(To do)
Here is the task for the records below: repeat exactly the lines from the one with "Strategi Terupdate Mencari" to the one with "XREI Institute Jurnal Nasional (171, 638)", both included, and nothing else.

(Material supplied)

::::

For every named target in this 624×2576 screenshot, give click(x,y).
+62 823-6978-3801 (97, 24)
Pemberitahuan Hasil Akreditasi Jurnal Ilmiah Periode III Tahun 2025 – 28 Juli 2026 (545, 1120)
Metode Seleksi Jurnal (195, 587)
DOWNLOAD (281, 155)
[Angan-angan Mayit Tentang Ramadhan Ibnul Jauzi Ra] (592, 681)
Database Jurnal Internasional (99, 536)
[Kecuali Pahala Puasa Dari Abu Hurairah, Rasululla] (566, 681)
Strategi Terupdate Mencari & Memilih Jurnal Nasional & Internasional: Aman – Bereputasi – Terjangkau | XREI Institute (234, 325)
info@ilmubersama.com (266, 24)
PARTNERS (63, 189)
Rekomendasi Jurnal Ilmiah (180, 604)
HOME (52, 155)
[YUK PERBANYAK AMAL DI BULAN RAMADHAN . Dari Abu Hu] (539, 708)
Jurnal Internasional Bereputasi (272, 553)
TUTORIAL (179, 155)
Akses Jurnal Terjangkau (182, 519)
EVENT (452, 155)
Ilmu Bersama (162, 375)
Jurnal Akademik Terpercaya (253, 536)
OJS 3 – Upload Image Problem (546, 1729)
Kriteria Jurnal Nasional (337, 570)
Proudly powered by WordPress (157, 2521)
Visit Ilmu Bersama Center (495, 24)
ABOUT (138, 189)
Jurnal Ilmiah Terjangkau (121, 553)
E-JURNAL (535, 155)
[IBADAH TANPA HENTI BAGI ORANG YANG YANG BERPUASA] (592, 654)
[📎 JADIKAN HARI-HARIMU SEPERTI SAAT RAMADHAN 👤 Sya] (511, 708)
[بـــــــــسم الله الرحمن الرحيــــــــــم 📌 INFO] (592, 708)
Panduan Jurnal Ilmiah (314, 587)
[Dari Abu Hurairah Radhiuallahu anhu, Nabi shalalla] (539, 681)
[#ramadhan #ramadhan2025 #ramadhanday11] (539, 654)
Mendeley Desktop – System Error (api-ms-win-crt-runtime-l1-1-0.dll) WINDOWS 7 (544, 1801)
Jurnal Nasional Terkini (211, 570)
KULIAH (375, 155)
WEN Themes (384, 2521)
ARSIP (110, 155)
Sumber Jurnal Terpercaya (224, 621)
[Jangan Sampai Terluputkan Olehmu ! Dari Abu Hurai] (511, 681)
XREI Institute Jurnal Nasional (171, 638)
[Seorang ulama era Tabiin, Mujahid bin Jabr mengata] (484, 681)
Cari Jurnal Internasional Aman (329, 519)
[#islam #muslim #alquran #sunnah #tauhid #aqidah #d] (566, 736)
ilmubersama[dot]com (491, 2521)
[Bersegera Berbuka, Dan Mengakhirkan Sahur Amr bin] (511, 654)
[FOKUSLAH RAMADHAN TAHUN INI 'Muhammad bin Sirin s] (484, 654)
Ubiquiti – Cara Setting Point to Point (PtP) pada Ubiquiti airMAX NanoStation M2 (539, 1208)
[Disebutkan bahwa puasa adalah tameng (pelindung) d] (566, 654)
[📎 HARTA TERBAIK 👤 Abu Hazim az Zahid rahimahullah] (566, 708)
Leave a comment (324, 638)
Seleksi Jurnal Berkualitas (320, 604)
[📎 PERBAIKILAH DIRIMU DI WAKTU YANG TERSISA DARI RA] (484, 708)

::::

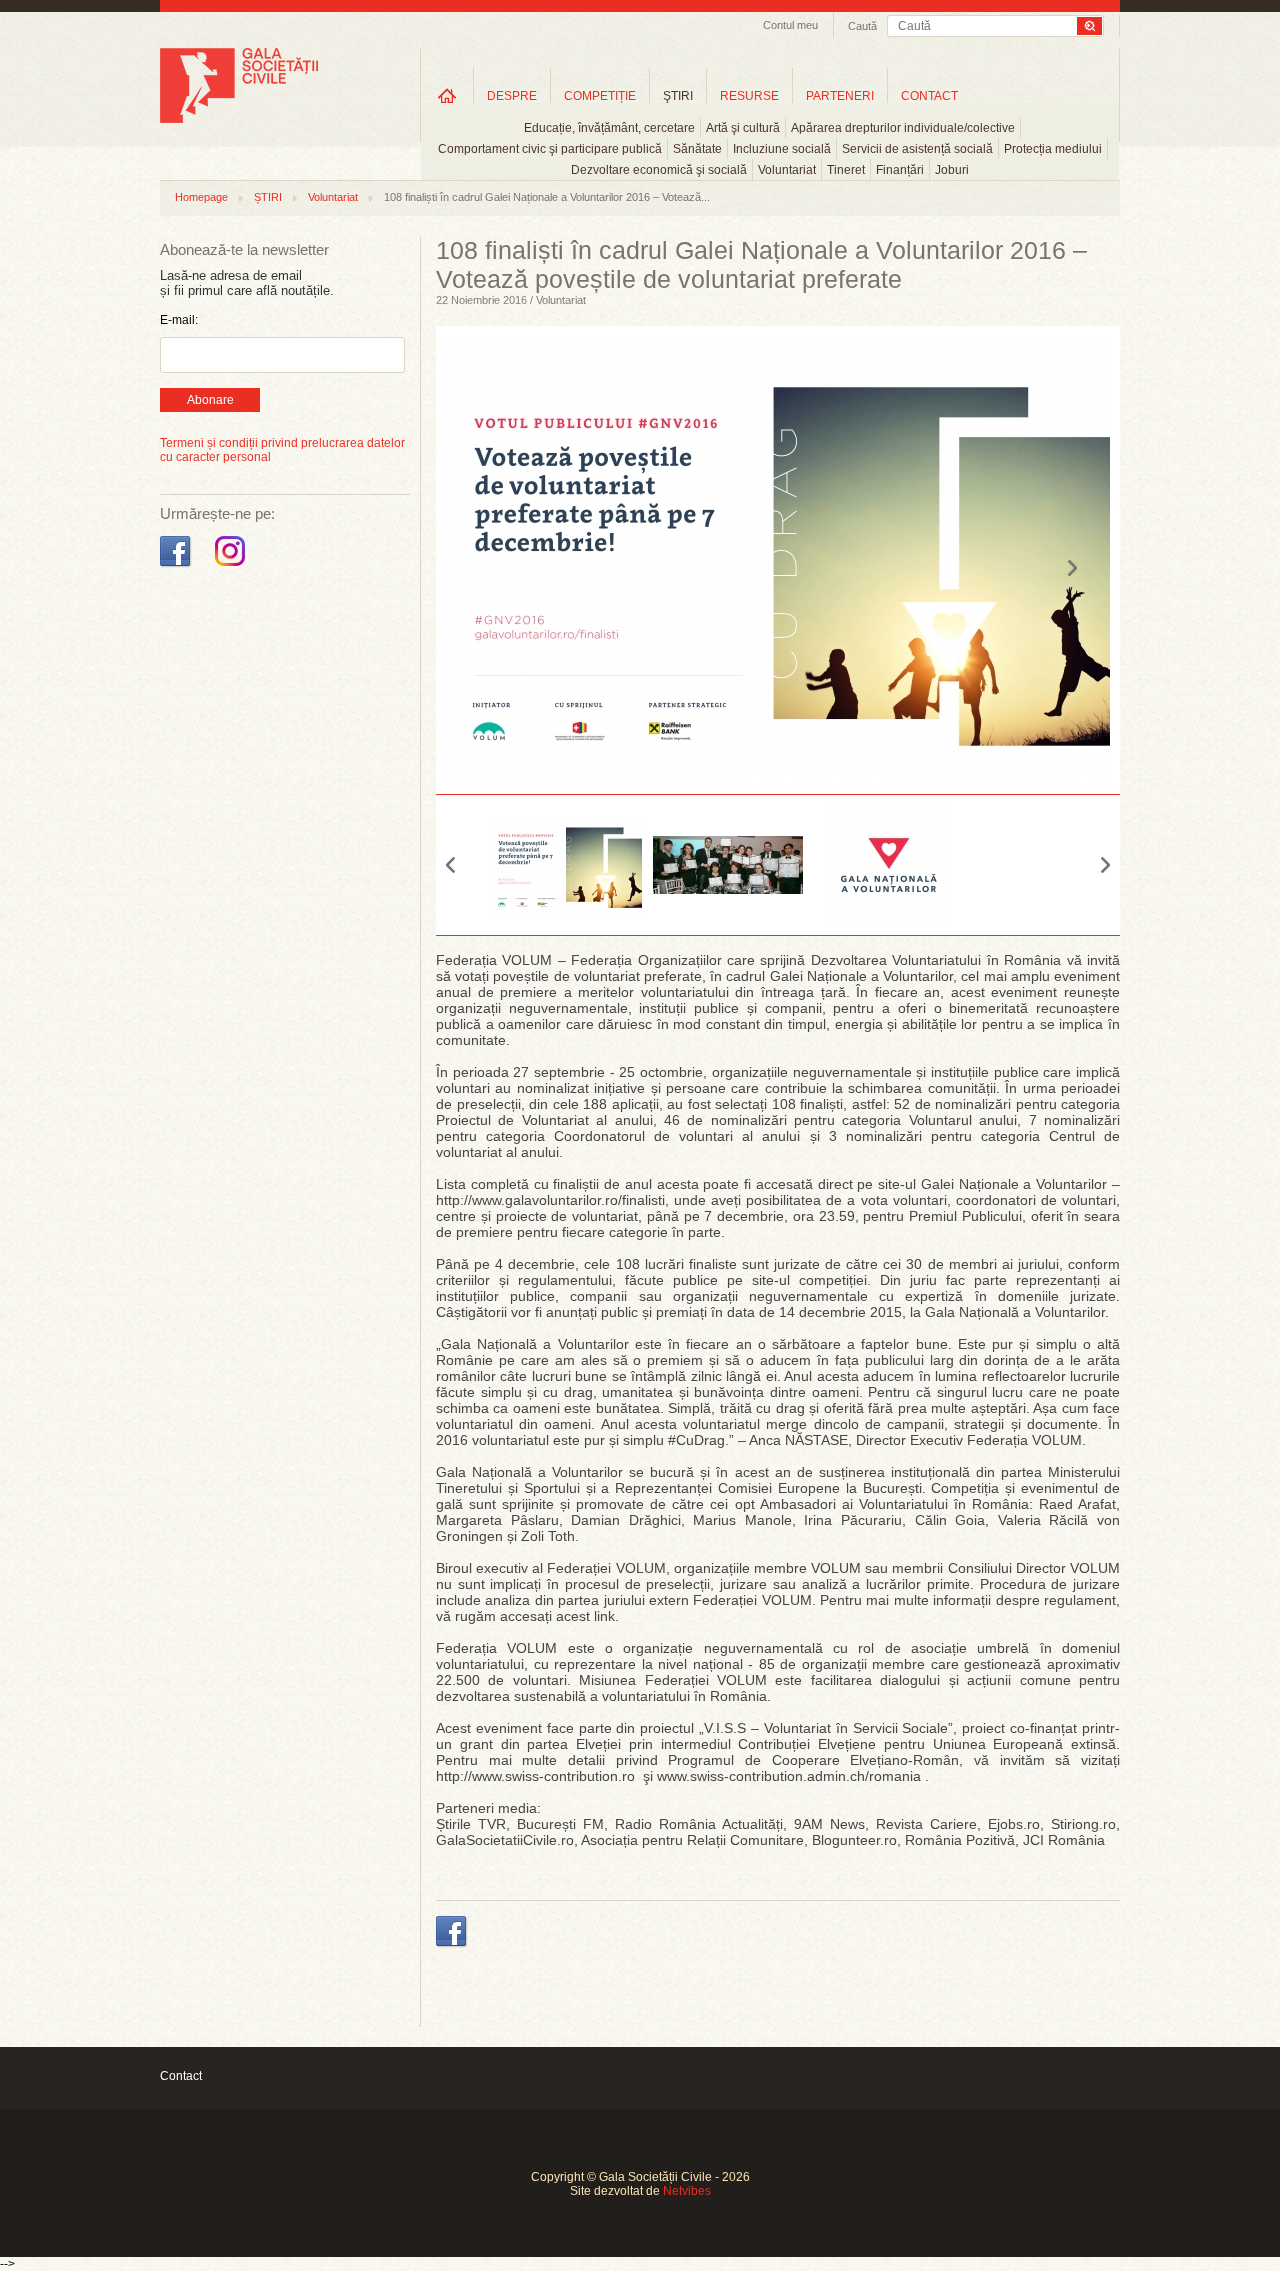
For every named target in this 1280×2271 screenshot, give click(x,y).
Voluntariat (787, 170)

::::

(Answer below)
Strategi Terupdate Mencari & Memilih Jurnal Nasional & Internasional: Aman – Bereputasi – Terjangkau | XREI Institute (234, 325)
info@ilmubersama.com (266, 24)
PARTNERS (63, 189)
Rekomendasi Jurnal Ilmiah (180, 604)
HOME (52, 155)
[YUK PERBANYAK AMAL DI BULAN RAMADHAN . Dari Abu Hu] (539, 708)
Jurnal Internasional Bereputasi (272, 553)
TUTORIAL (179, 155)
Akses Jurnal Terjangkau (182, 519)
EVENT (452, 155)
Ilmu Bersama (162, 375)
Jurnal Akademik Terpercaya (253, 536)
OJS 3 – Upload Image Problem (546, 1729)
Kriteria Jurnal Nasional (337, 570)
Proudly powered by WordPress (157, 2521)
Visit Ilmu Bersama Center (495, 24)
ABOUT (138, 189)
Jurnal Ilmiah Terjangkau (121, 553)
E-JURNAL (535, 155)
[IBADAH TANPA HENTI BAGI ORANG YANG YANG BERPUASA] (592, 654)
[📎 JADIKAN HARI-HARIMU SEPERTI SAAT RAMADHAN 👤 Sya] (511, 708)
[بـــــــــسم الله الرحمن الرحيــــــــــم 📌 INFO] (592, 708)
Panduan Jurnal Ilmiah (314, 587)
[Dari Abu Hurairah Radhiuallahu anhu, Nabi shalalla] (539, 681)
[#ramadhan #ramadhan2025 #ramadhanday11] (539, 654)
Mendeley Desktop – System Error (api-ms-win-crt-runtime-l1-1-0.dll) WINDOWS 7 (544, 1801)
Jurnal Nasional Terkini (211, 570)
KULIAH (375, 155)
WEN Themes (384, 2521)
ARSIP (110, 155)
Sumber Jurnal Terpercaya (224, 621)
[Jangan Sampai Terluputkan Olehmu ! Dari Abu Hurai] (511, 681)
XREI Institute Jurnal Nasional (171, 638)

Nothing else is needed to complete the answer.